Nate brings this approach to his chaplaincy work as well. “Only about 20 percent of what I do there is what people think of as classic chaplaincy: praying with the soldiers, holding services and Bible studies. Mostly it’s soldiers coming to me with employment, family, life issues—and whenever I can, I connect them to someone in the community who can help them take the next step they need to take. We don’t separate our everyday lives from our spiritual lives.”
KEEPING THE LONG VIEW
As he does the work of helping to make Los Angeles a kinder place to its veterans, Nate looks to two Fuller professors who were particularly formative. The late ethics professor Glen Stassen modeled an approach that didn’t shy away from seemingly intractable challenges. “He tried to take on the world,” Nate recalls. “He was always asking hard questions—about homosexuality, about war. He showed us that we can actually bite off really complex issues, get at the root problems, talk about ways to solve them.” Pastoral counseling professor David Augsburger helped Nate grasp the deeply permeating influence of family and community systems: “None of us makes decisions completely objectively; others’ choices affect us tremendously. We’re interconnected, each a piece of a larger system.”
Though he didn’t yet know, while he was at Fuller, the extent of the work he’d be doing today, Nate says seminary helped shape him for it. “My experience at Fuller cemented in me the desire and willingness to take on the grand challenges that require a long-haul approach,” he says. “The easy problems have been solved. It’s the hard ones that are left. We have to know we won’t fix this today or even tomorrow, but with thoughtful, loving action over time, we can see real change.”
THE WARRIOR CIRCLE
Thoughtful rituals can help communities better understand and share in the moral injury—soul wounds—many veterans bear. Nate Graeser developed the Warrior Circle ceremony, briefly described below, as one such ritual he often leads in faith community contexts.
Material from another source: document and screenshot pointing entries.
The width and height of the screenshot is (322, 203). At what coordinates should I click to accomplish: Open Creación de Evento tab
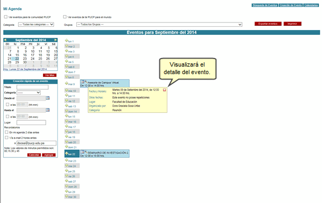(x=291, y=5)
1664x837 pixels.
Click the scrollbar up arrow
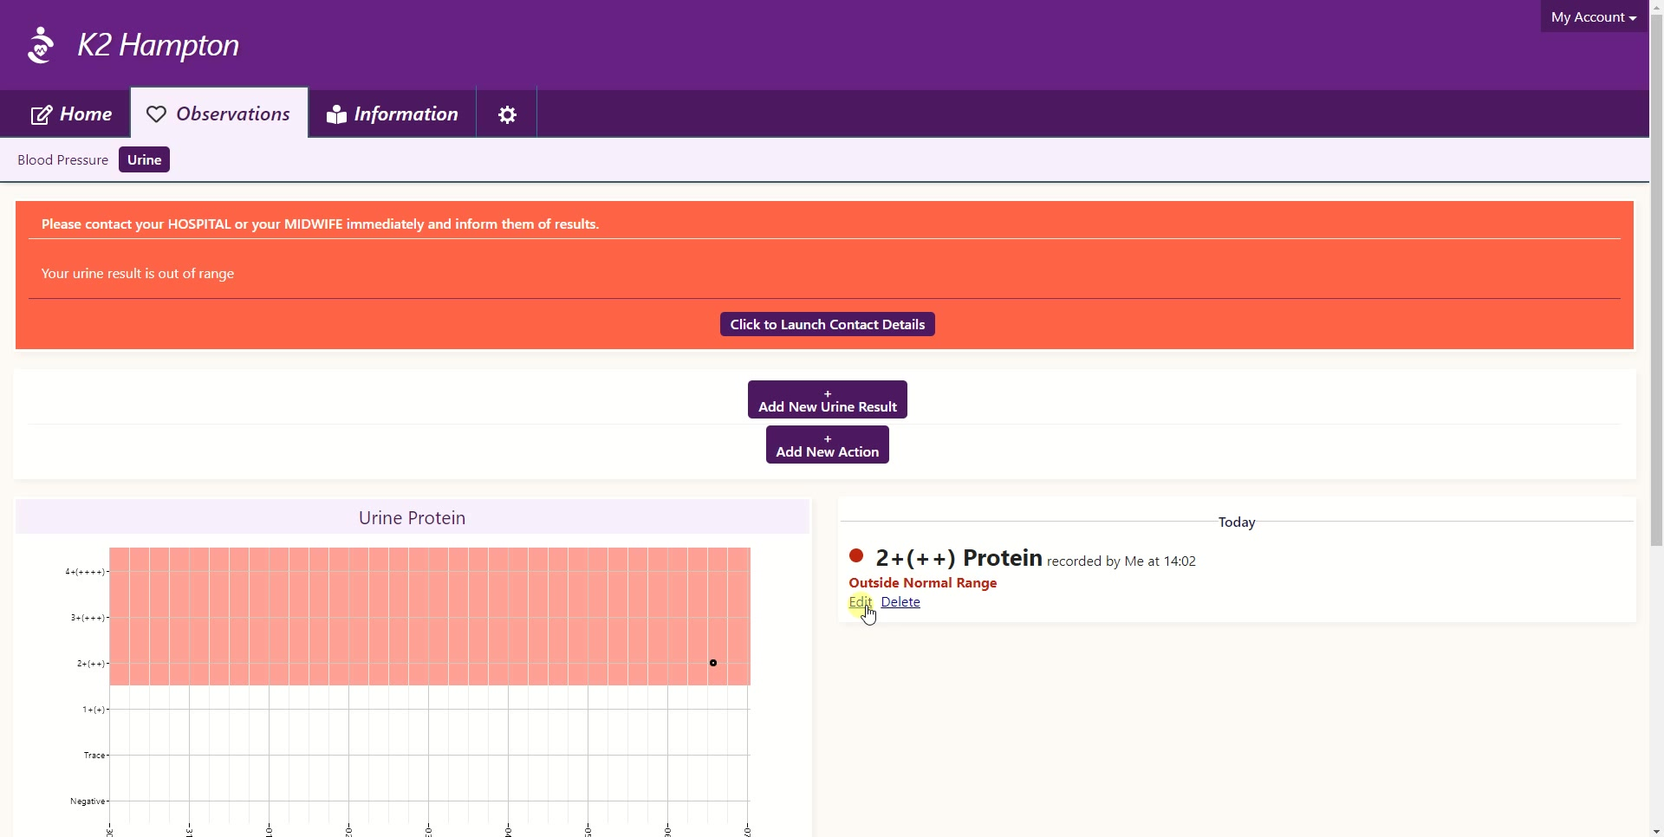[1656, 6]
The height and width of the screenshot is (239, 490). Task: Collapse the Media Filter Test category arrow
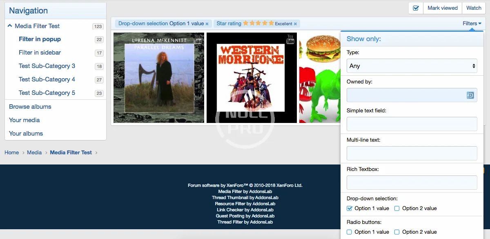(10, 26)
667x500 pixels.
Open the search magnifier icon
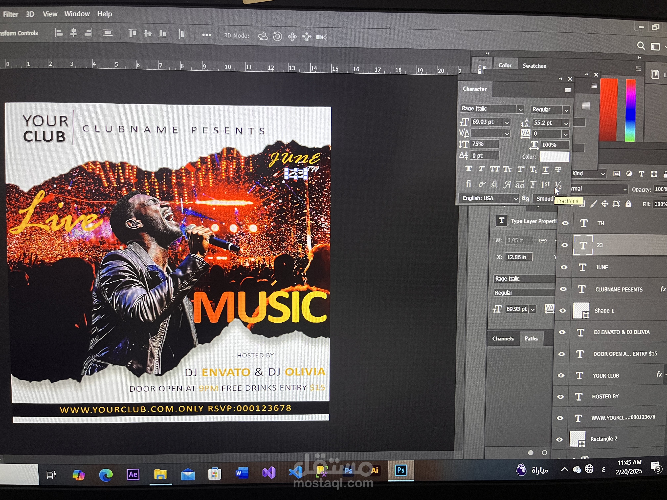[641, 46]
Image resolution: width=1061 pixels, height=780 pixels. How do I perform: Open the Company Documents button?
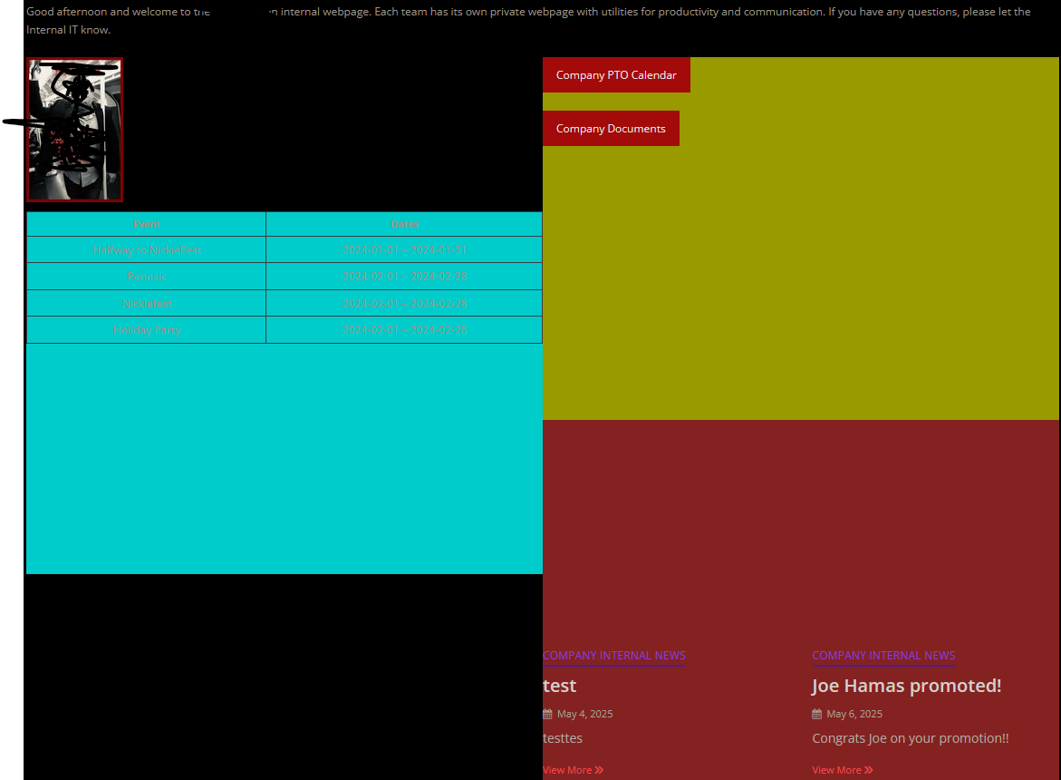[x=611, y=129]
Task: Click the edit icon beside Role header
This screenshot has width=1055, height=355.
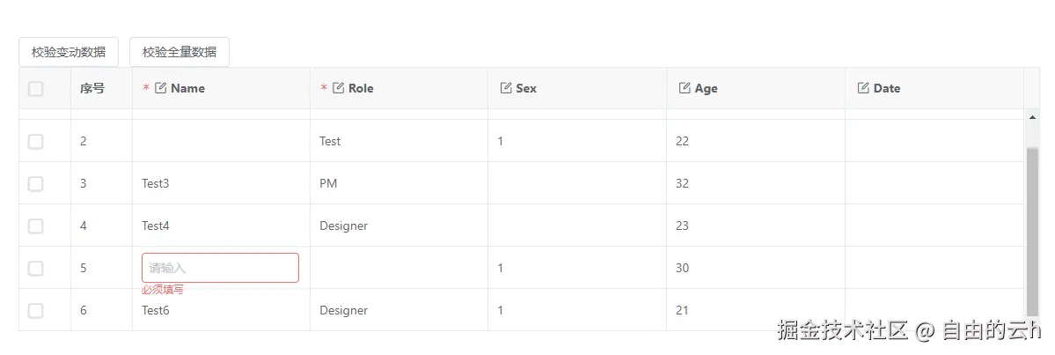Action: tap(338, 88)
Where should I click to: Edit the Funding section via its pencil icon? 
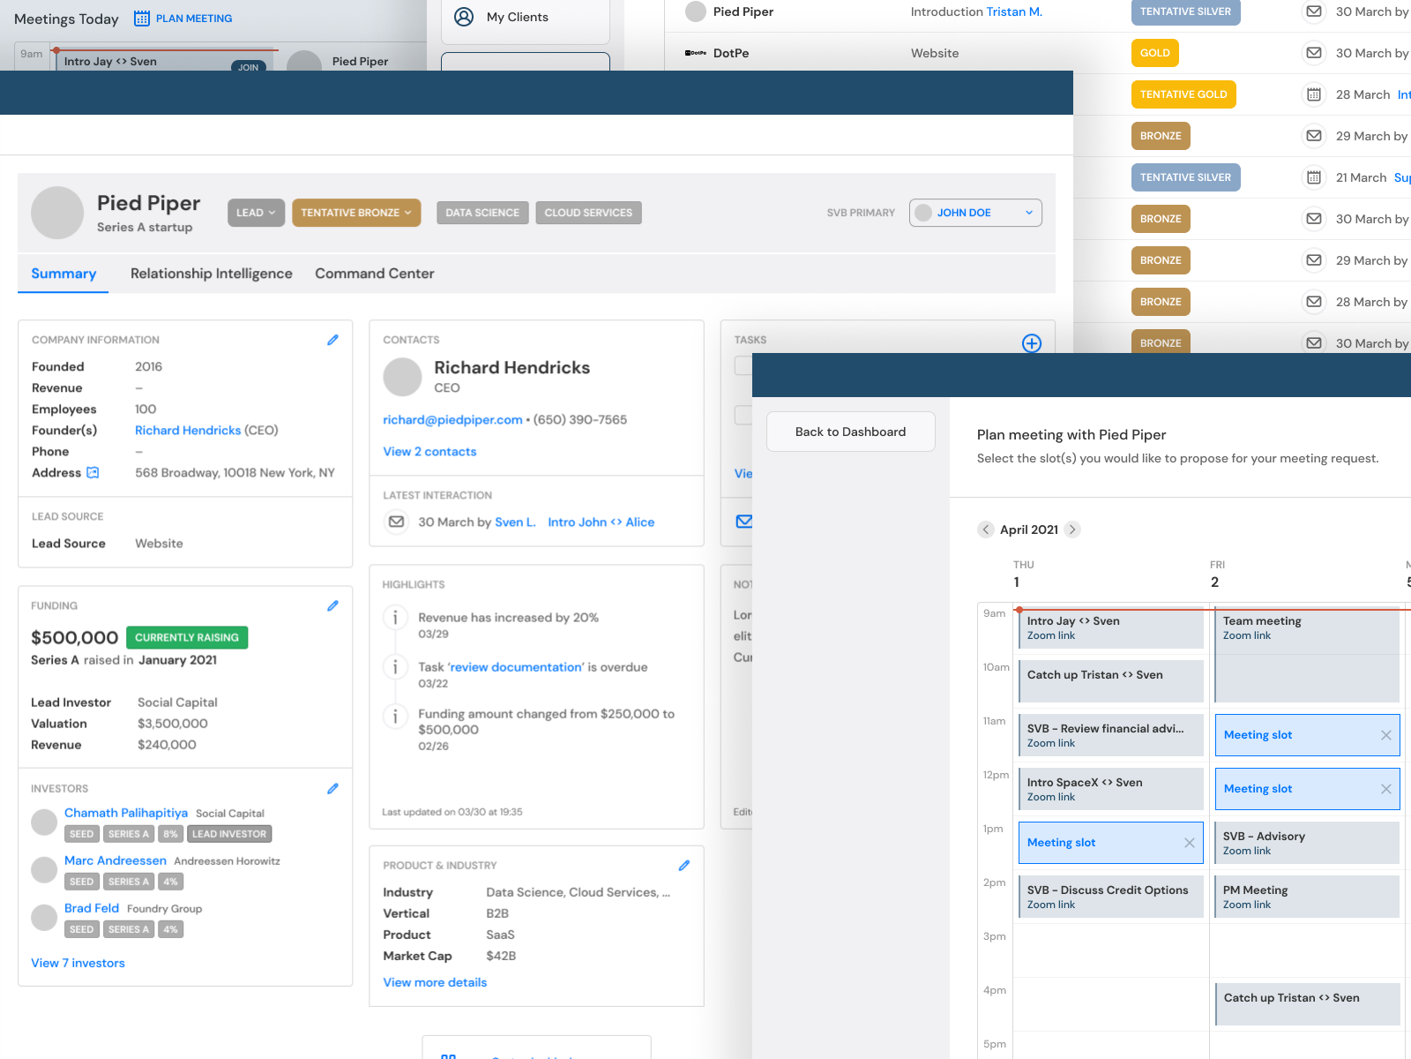pyautogui.click(x=332, y=605)
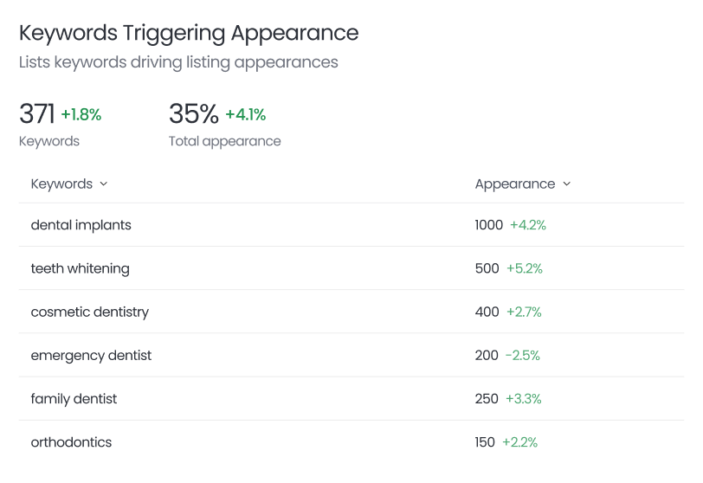The height and width of the screenshot is (483, 703).
Task: Click the -2.5% emergency dentist change
Action: 522,355
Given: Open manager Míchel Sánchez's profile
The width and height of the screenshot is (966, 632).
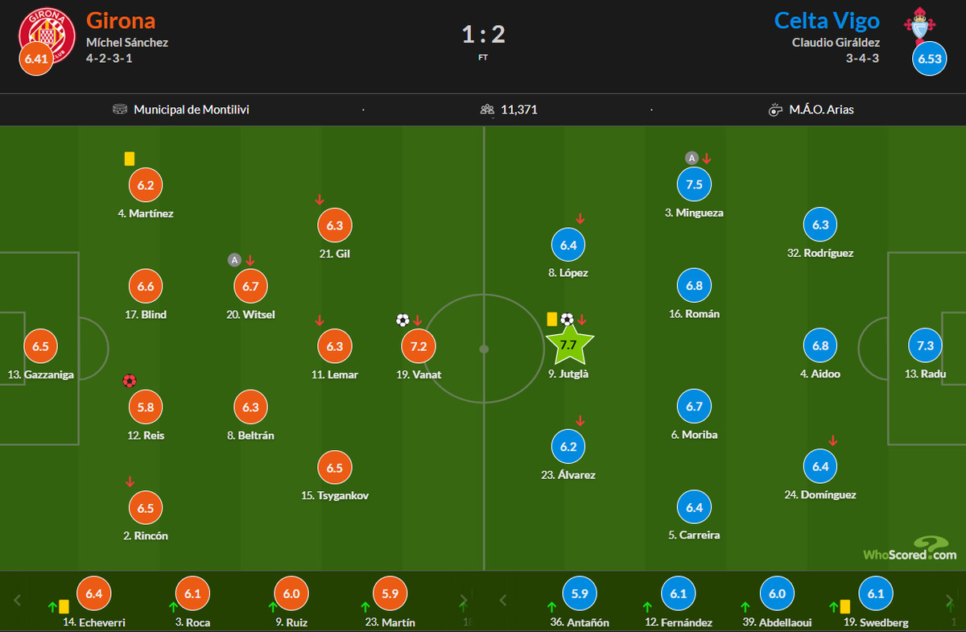Looking at the screenshot, I should (x=127, y=43).
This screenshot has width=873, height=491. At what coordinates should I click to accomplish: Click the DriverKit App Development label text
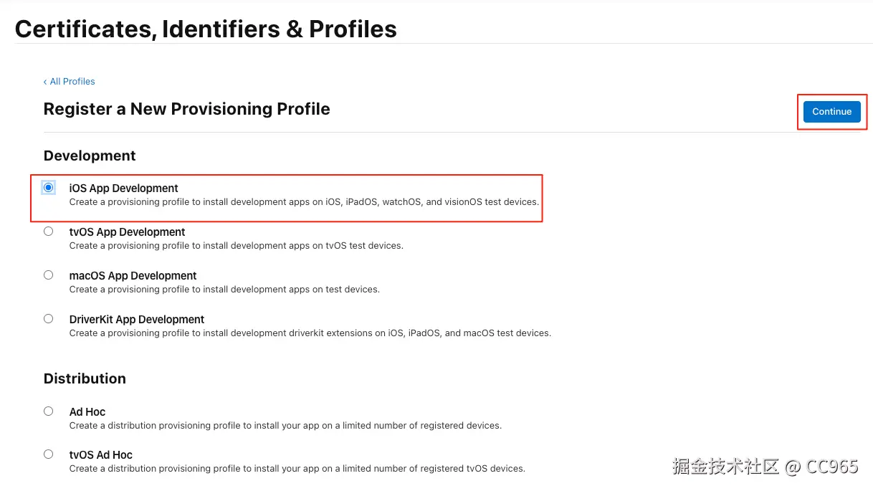136,320
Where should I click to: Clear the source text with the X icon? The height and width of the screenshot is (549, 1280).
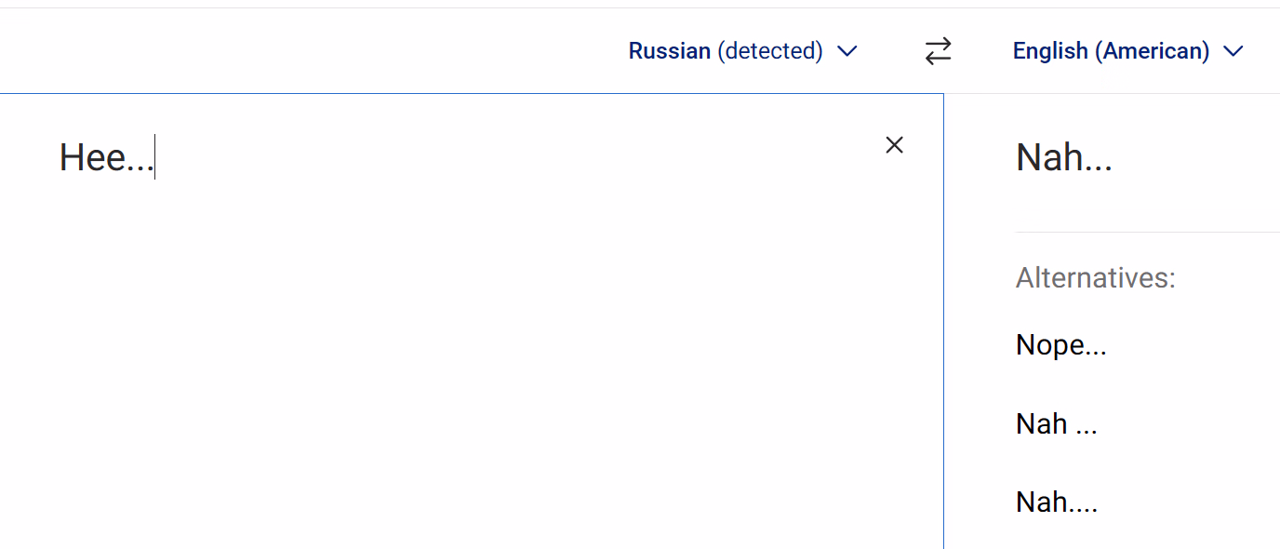point(894,145)
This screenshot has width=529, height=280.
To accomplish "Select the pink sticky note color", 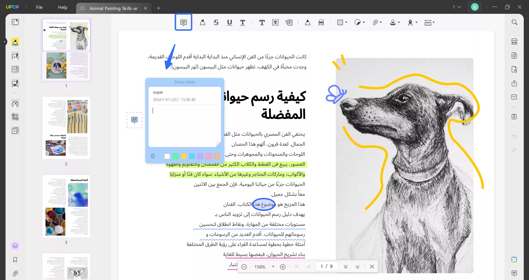I will click(x=208, y=156).
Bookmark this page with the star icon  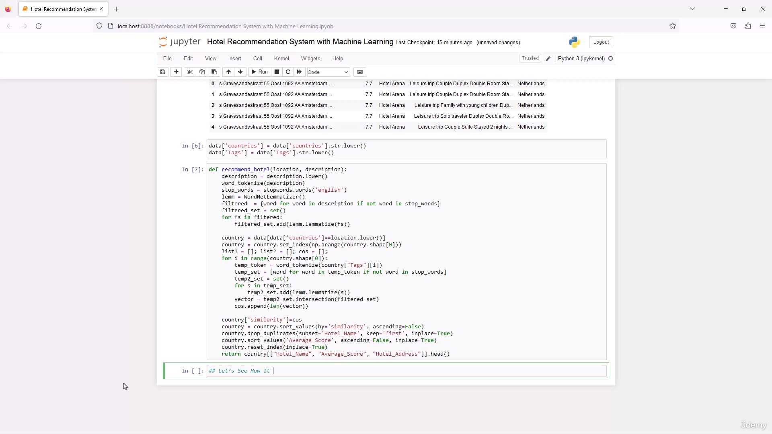click(673, 26)
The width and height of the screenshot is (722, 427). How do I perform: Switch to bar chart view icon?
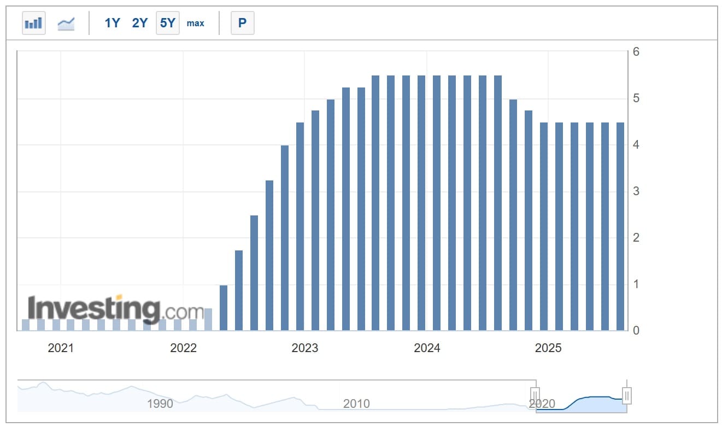pyautogui.click(x=34, y=24)
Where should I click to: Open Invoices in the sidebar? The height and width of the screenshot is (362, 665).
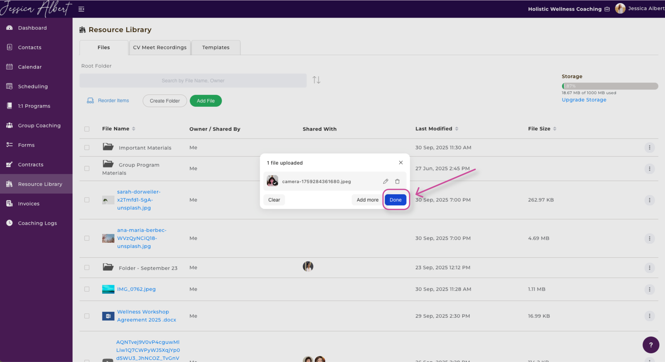click(x=29, y=203)
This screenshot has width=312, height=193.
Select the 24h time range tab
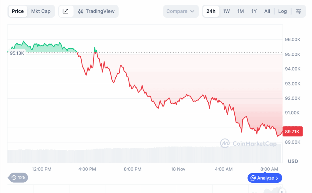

Those who have served in the military form a circle, with civilians forming a circle around them—signifying that servicemembers begin within a community that knows them. The servicemembers are then asked to walk away, passing between the civilians to go beyond the large circle, symbolizing their deployment. The civilians can no longer see them or connect with them.
Once outside the circle, an appointed “chief” marks the forehead of each servicemember twice with ash. The first stripe signifies the visible sacrifices and wounds of battle: the physical disabilities and health challenges many veterans carry back from war. The second stripe symbolizes the invisible wounds they take on: birthdays, anniversaries, and other special moments they’ve missed back home; relationship losses; moral and psychological injuries.
Veterans then move back inside the circle, signifying the end of their deployment. Civilians are called to notice how they must step aside to let the veterans back in, and to notice how they now look different, marked with ash. The veterans then, in turn, mark each civilian with one stripe as well—for the invisible wounds they are called to bear along with their veterans.
Finally, all are called to notice that they are back in the formation in which they began, yet there is a difference. Every individual shows the marks of battle. Some may carry more stripes, but all share in the sacrifices and burden of war.